- _TESTO DI RIFERIMENTO_:
# clase de caballerías



## saraojosdegato

Nella seguente frase ho problemi nel tradurre l'espressione "clase de caballerías":
"A fuerza de creerse pagana y leer libros de esta clase de caballerías,  llegó Violeta a sentir, y, sobre todo, a imaginar con cierta sinceridad y  fuerza, su manía seudoclásica."
Informazioni su contesto: la protagonista del racconto ama leggere libri di poesie dei contemporanei francesi (il racconto è di fine 800).
Proposta traduttiva: A forza di credersi pagana e leggere libri di questo genere, Violeta arrivò a sentire e, soprattutto, a visualizzare con un certo realismo e con forza, la sua fissazione pseudoclassica.

Grazie in anticipo


----------



## a malta

Buon giorno saraodg!
Se escludiamo il riferimento alla letteratura cavalleresca in senso stretto...forse chi ha scritto voleva dire: "A forza di credersi pagana e leggere questo genere di poesie " cavalleresche" (come dire: quelle dei poeti francesi non sono originali, pagane perchè senza ispirazione religiosa)...comunque  mi sembra tutto un po' strampalato...è una citazione o lo stai scrivendo tu?
ciao


----------



## saraojosdegato

Ciao A Malta.
La frase è tratta da un racconto di Leopoldo Alas Clarín.


----------



## a malta

Sara!
Peccato non lo stia scrivendo tu, ti avrei chiesto di chiarirmi il senso...l'idea vaga che mi son fatta te l'ho vagamente espressa, arriveranno altri suggerimenti, ti saluto,a m


----------



## Neuromante

Es una alusión a El Quijote. Alonso Quijano enloquece a base de leer libros de caballería y la tal Violeta a base de leer libros de poesía franceses Para ella: Otra clase de caballería.
Lo de "pagano" es  La poesía francesa del momento es el simbolismo y sus variantes, y sus referentes son paganos. sobre todo los mitos griegos más pastoriles y "blandos" y la temática morbosa y "diabólica": Babilonia, la vampira, el sexo "pagano", sátiros y ninfas, baco, Astarté, etc


La traducción la tienes difícil, visto que lo de "caballería" se trata de un referente cultural español culto y no puedes trasladarlo a la Divina Comedia o el Orlando.


----------



## 0scar

Es lo que dice Malta "...questo genere de leterattura cavalleresca..."


----------



## a malta

0scar said:


> Es lo que dice Malta "...questo genere de leterattura cavalleresca..."



Hola Oscar! 
Te has confundido  con las t "letteratura".
Letteratura cavallersca, la que vino antes de Dante, de donde Ariosto trajo(?) material para Orlando, vamos


----------



## Neuromante

0scar said:


> Es lo que dice Malta "...questo genere de leterattura cavalleresca..."


No, ni por asomo. La poesía francesa contemporánea de finales del 800 no es poesía caballeresca.

Aquí "clase de caballerías" es una referencia al Quijote. Como ya dije: Para la tal Violeta la poesía contemporánea francesa, del 800, simbolista tiene el mismo efecto que las novelas de caballería para Alonso Quijano; las auténticas, las de entorno al 1500, las de caballeros andantes.

- _VOCI ELENCATE_:

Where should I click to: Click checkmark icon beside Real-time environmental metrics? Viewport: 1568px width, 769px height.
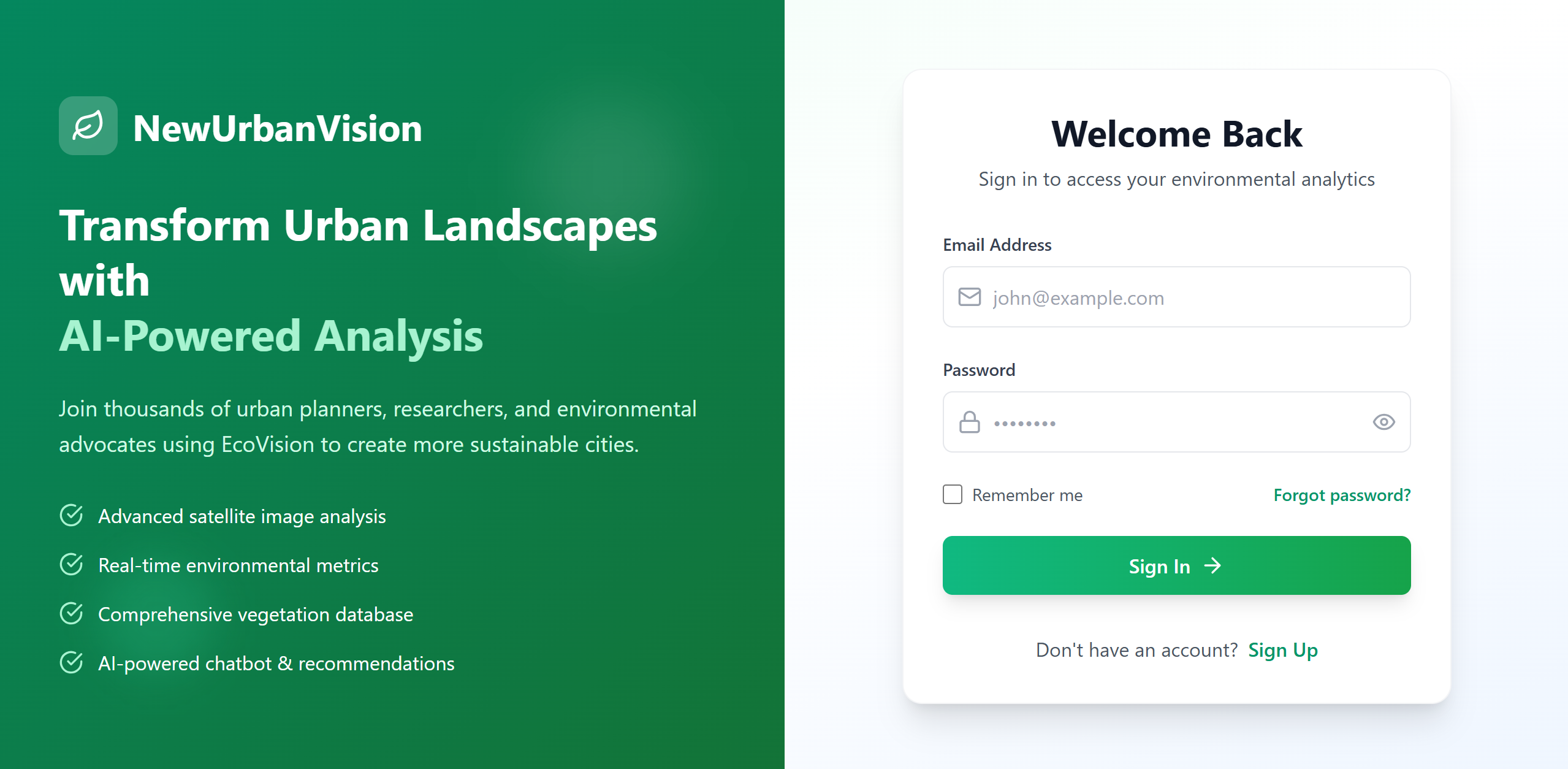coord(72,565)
==
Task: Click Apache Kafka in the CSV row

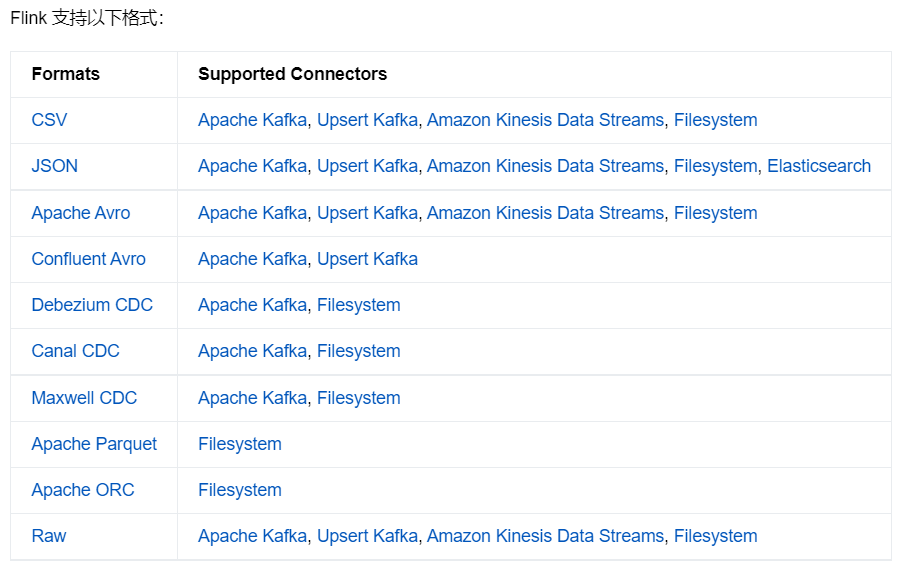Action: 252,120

- _LE CONSEGNE_:
1. Rispondi per favore a queste domande sulla discussione intorno alla traduzione di «clase de caballerías»:
(a) Che cosa ama leggere la protagonista del racconto, secondo chi apre la discussione?
(b) Da quale autore è tratta la frase da tradurre?
(c) A quale opera allude «clase de caballerías», secondo Neuromante?
2. Prosegui la discussione sulla traduzione di «clase de caballerías» subito dopo l'ultimo messaggio.

- _RISPOSTE PER CONSEGNA_:
1.
(a) Libri di poesie dei contemporanei francesi.
(b) Leopoldo Alas Clarín.
(c) El Quijote.

2.
----------



## a malta

Neuromante said:


> No, ni por asomo. La poesía francesa contemporánea de finales del 800 no es poesía caballeresca.
> 
> Aquí "clase de caballerías" es una referencia al Quijote. Como ya dije: Para la tal Violeta la poesía contemporánea francesa, del 800, simbolista tiene el mismo efecto que las novelas de caballería para Alonso Quijano; las auténticas, las de entorno al 1500, las de caballeros andantes.



Buenas tardes Neuromante: aquí nadie ha dicho eso! Lo que hemos ententado era una tradución de "esa clase de caballerías" en italiano; evidentemente "letteratura cavallersca" no acaba de convencer...podria ser "racconti cavallereschi spagnoli", para que no se confunda


----------



## Neuromante

Es que no se refiere *ni* a "literatura caballeresca" *ni* a "literatura caballeresca española" *ni* a "relatos de caballería españoles" Está haciendo un paralelismo entre el efecto en Violeta de la poesía simbólica francesa y en efecto de las novelas de caballería en Alonso Quijano (Don Quijote)

Si quieres una traducción aproximada "Quella *sorta* di cavalleria" pero el problema está en que "clase" en este contexto y sobre todo en el momento histórico no corresponde al cien por cien con "especie/sorta"


----------



## Geviert

Mi pare che si sta combinando un bel casino tra i riferimenti. Io sarei d'accordo con A malta: Se escludiamo il riferimento alla letteratura cavalleresca *in senso stretto* (ci vuole la frase o il paragrafo precedente per capire la "clase" in questione), allora tutto (e il contrario di tutto) è possible, quindi, dall'ironia alla metafora. In questo senso può bastare, infatti, "quella sorta di cavalleria" e senza bisogno, direi, di entrare nel merito della classificazione scientifica (specie>genere...>classe).


----------



## 0scar

Libros de caballerías y letteratura cavalleresca es  lo mismo.
El Quijote es una parodia de los libros de caballería.


----------



## Neuromante

Geviert said:


> Mi pare che si sta combinando un bel casino tra i riferimenti. Io sarei d'accordo con A malta: Se escludiamo il riferimento alla letteratura cavalleresca *in senso stretto* (ci vuole la frase o il paragrafo precedente per capire la "clase" in questione), allora tutto (e il contrario di tutto) è possible, quindi, dall'ironia alla metafora. In questo senso può bastare, infatti, "quella sorta di cavalleria" e senza bisogno, direi, di entrare nel merito della classificazione scientifica (specie>genere...>classe).


El contexto ya está dado. Aquí "clase" corresponde al actualmente más usado "tipo" Y "clase de caballería" está por el más actual "especie de caballería" (No confundir con la palabra italiana "specie")


0scar said:


> Libros de caballerías y letteratura cavalleresca es  lo mismo.
> El Quijote es una parodia de los libros de caballería.


Sí, por eso nadie ha hecho distinción alguna en todo el hilo.



La frase está muy clara, no es ni demasiado arcaica, ni demasiado culta ni demasiado localista ni demasiado nada. Simplemente es correctísima y fluida. No entiendo porqué hay que intentar sacarla de quicio. Cambia "manía pseudoclásica" por "manía pseudogótica" y cambia la poesía francesa del 800 por Crepúsculo y tienes una actualización sin tener que tocar "esta clase de caballería"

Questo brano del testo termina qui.